If my life were to have a theme, and such a thing seems vanishingly unlikely at this point, it would be that of "starting over".  The maximum I have ever been able to stay in one house, at one job, or with one person, has always been three years.  At that point, I invariably throw a grenade into my life, jettison as much as possible, and hoist my petard to a new situation.  One could easily spin a version of events wherein this habit is a symptom of cowardice and laziness, but no amount of judgement has been able to stop me from doing it.  And with one exception (you know who you are), I do not regret having done it, though I often regret not having done it sooner.

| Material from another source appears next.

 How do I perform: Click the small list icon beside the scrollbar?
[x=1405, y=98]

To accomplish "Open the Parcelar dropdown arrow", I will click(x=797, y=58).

And as I sit here at a desk in my very own version of Buzzati's Fort Bastiani, the thought occurs to me that perhaps it's better to stay this time, even though the pin has already been pulled.  What would happen if I stuck around this place for another few years?  What could be the harm in at least trying something different, in the ironic situation that not trying something different is the only something different left to me?

And whether Buzati's answer is his own, or invented by this reader to fit the circumstance, is irrelevant.  If one stays on the edge of the Tartar steppe, willingly surrendering to the communal delusion that things will get better at any moment, one is invariably disappointed.  And that disappointment infects the spirit, until nothing is left but a jaundiced shadow, hoping at least to meet death bravely.

Vaclav Havel: To the Castle and Back

I fell in love with Havel the writer before I fell in love with the man.  His plays combine all the virtues of Camus, Kafka, and Beckett, but where they despaired at the idiocy of existence, Havel laughed and danced and blew raspberries--the only healthy approach. 

On a recent trip to the Czech Republic, I decided it would be appropriate to visit his grave and lay a rose, and took the chance to read this post-modernist memoir while lingering in coffee shops around the city.  I quickly went from appreciative reader to gobsmacked fanboy. 

The book itself would have been worthy of the time invested.  No formulaic memoir, this.  Havel juggles fragments of terse, frustrated emails; diurnal musings; and carefully polished interviews in a perfectly timed dance of seven travails.  It's a rare memoir that would stand up as a work of fiction.

But it was not fiction.  This remarkable life, and the remarkable way he faced it, were all real.  The protagonist of this Kafkaesque, Camusian, Becketty story existed.  It was not only in his plays that Havel gave the finger to the existential void.  Somehow, he saw what any perceptive human sees, refused to look away, and didn't go insane. 

And then he wrote it down.  And so it is not just because he was an amazing writer, thoughtful politician, and hero of his country that Havel is now one of my heroes.  It is rather because he knew what I know, felt what I feel, and somehow made it worthwhile in a way that perhaps I could be capable of someday.